Software

BUT Speech@FIT Reverb Database

This is the first release of BUT Speech@FIT Reverb Database. The database is being built with respect to collect a large number of various Room Impulse Responses, Room environmental noises (or "silences"), Retransmitted speech (for ASR and SID testing), and meta-data (positions of microphones, speakers etc.).

The goal is to provide speech community with a dataset for data enhancement and distant microphone or microphone array experiments in ASR and SID.

The database has Apache 2.0 license and you can download it here:
http://www.fit.vutbr.cz/~szoke/speech/ReverbDB/BUT_ReverbDB_rel_18_11.tgz [126 GB]

Multilingual Region-Dependent Transforms

This shell package allows to extract features based on Region Dependent Transforms (RDT) models from audio files. The features are well suitable mainly for Gaussian Mixture Models (GMM) in Automatic Speech Recognition (ASR) systems but they could be used in other applications as well.

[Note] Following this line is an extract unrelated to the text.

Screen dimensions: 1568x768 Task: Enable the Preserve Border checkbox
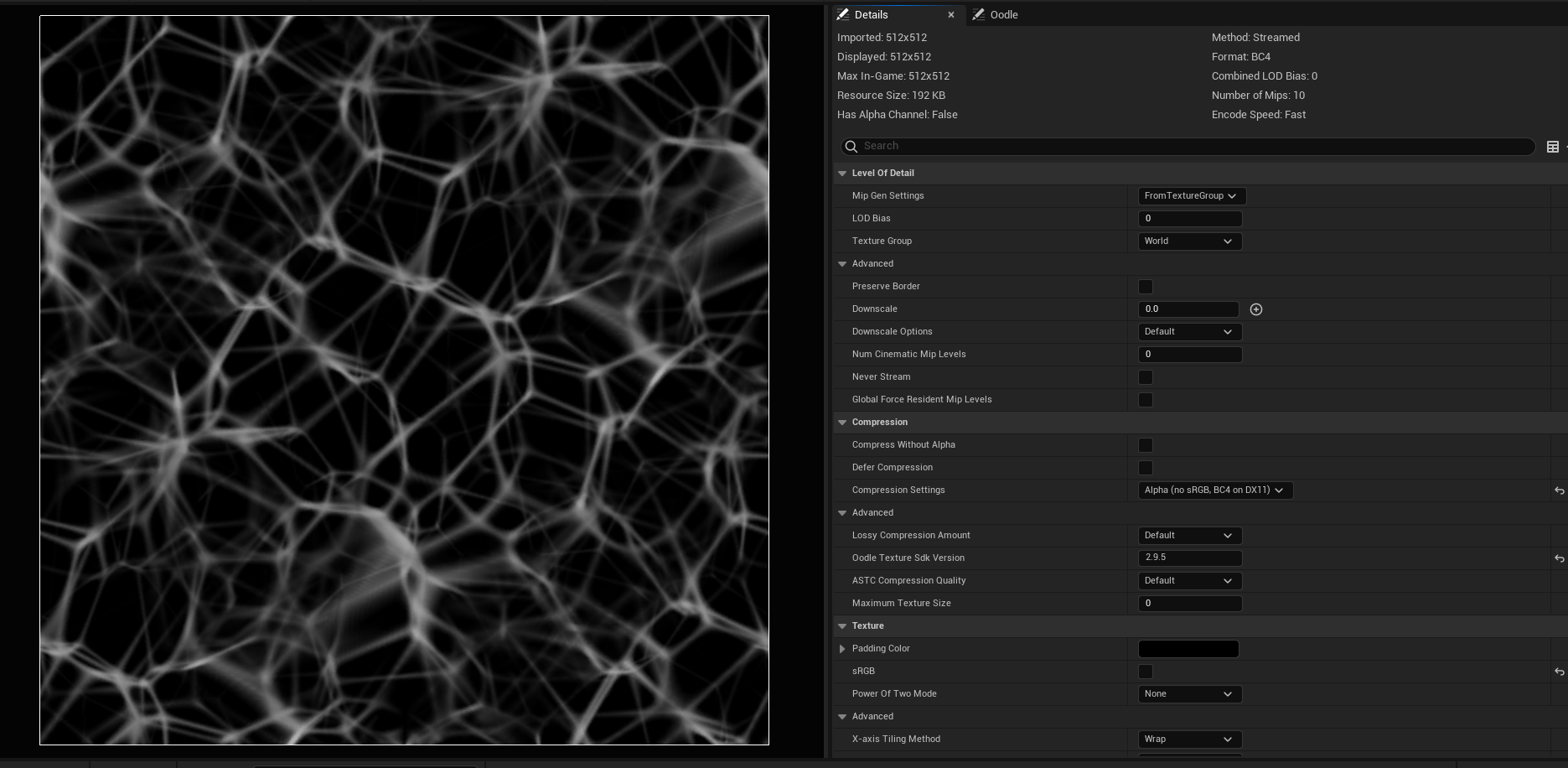click(1145, 287)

The whole process could be split into 3 steps. Standard PLP-HLDA features are concatenated with Stacked Bottle-Neck Features trained in multilingual fashion on Babel data coming from 17 different languages. This features are going into discriminatively trained RDT transforms on 17 Babel languages which generates final outputs.

BUT/Phonexia Bottleneck feature extractor

This python package allows to extract bottleneck, stacked bottleneck features and phoneme/senones posteriors from audio files. Primarily, bottleneck features are tuned for the task of spoken language recognition but can be used in other applications (e.g. speaker recognition, speech recognition) as well. Package includes three neural networks i.e. there are three types of features one can extract with it. Two networks are trained on English data only and the third is trained in multilingual fashion on data coming from 17 different languages.

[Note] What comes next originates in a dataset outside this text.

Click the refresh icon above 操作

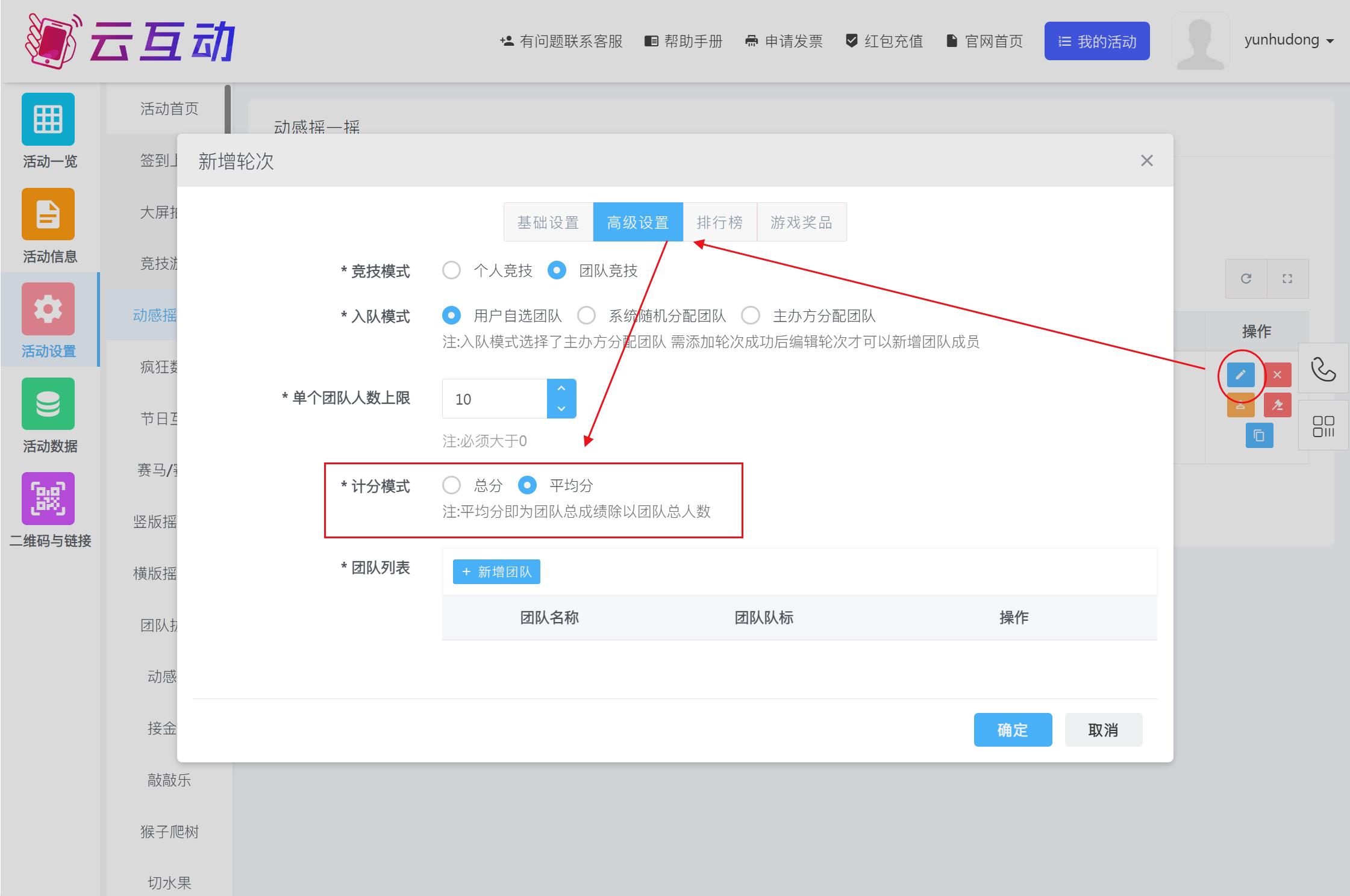(1245, 278)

Speaker Diarization based on Bayesian HMM with Eigenvoice Priors

This python code implements speaker diarization algorithm described in:

Diez Mireia, Burget Lukáš and Matějka Pavel. Speaker Diarization based on Bayesian HMM with Eigenvoice Priors. In: Proceedings of Odyssey 2018. Les Sables d´Olonne: International Speech Communication Association, 2018, pp. 147-154. ISSN 2312-2846. available at: http://www.fit.vutbr.cz/research/groups/speech/publi/2018/diez_odyssey2018_63.pdf

Abstract:

Nowadays, most speaker diarization methods address the task in two steps: segmentation of the input conversation into (preferably) speaker homogeneous segments, and clustering. Generally, different models and techniques are used for the two steps. In this paper we present a very elegant approach where a straightforward and efficient Variational Bayes (VB) inference in a single probabilistic model addresses the complete SD problem. Our model is a Bayesian Hidden Markov Model, in which states represent speaker specific distributions and transitions between states represent speaker turns. As in the i-vector or JFA models, speaker distributions are modeled by GMMs with parameters constrained by eigenvoice priors. This allows to robustly estimate the speaker models from very short speech segments. The model, which was released as open source code and has already been used by several labs, is fully described for the first time in this paper. We present results and the system is compared and combined with other state-of-the-art approaches. The model provides the best results reported so far on the CALLHOME dataset.

Download: http://www.fit.vutbr.cz/~burget/VB_diarization.zip (attention, the file has 35 MB as it contains example data).

QUESST 2015 Multilingual Database for Query-by-Example Keyword Spotting

Links to files:

If you publish any paper regarding QUESST 2015, please cite Query by Example Search on Speech at Mediaeval 2015 (Igor Szoke, Luis Javier Rodriguez-Fuentes, Andi Buzo, Xavier Anguera, Florian Metze, Jorge Proenca, Martin Lojka, Xiao Xiong)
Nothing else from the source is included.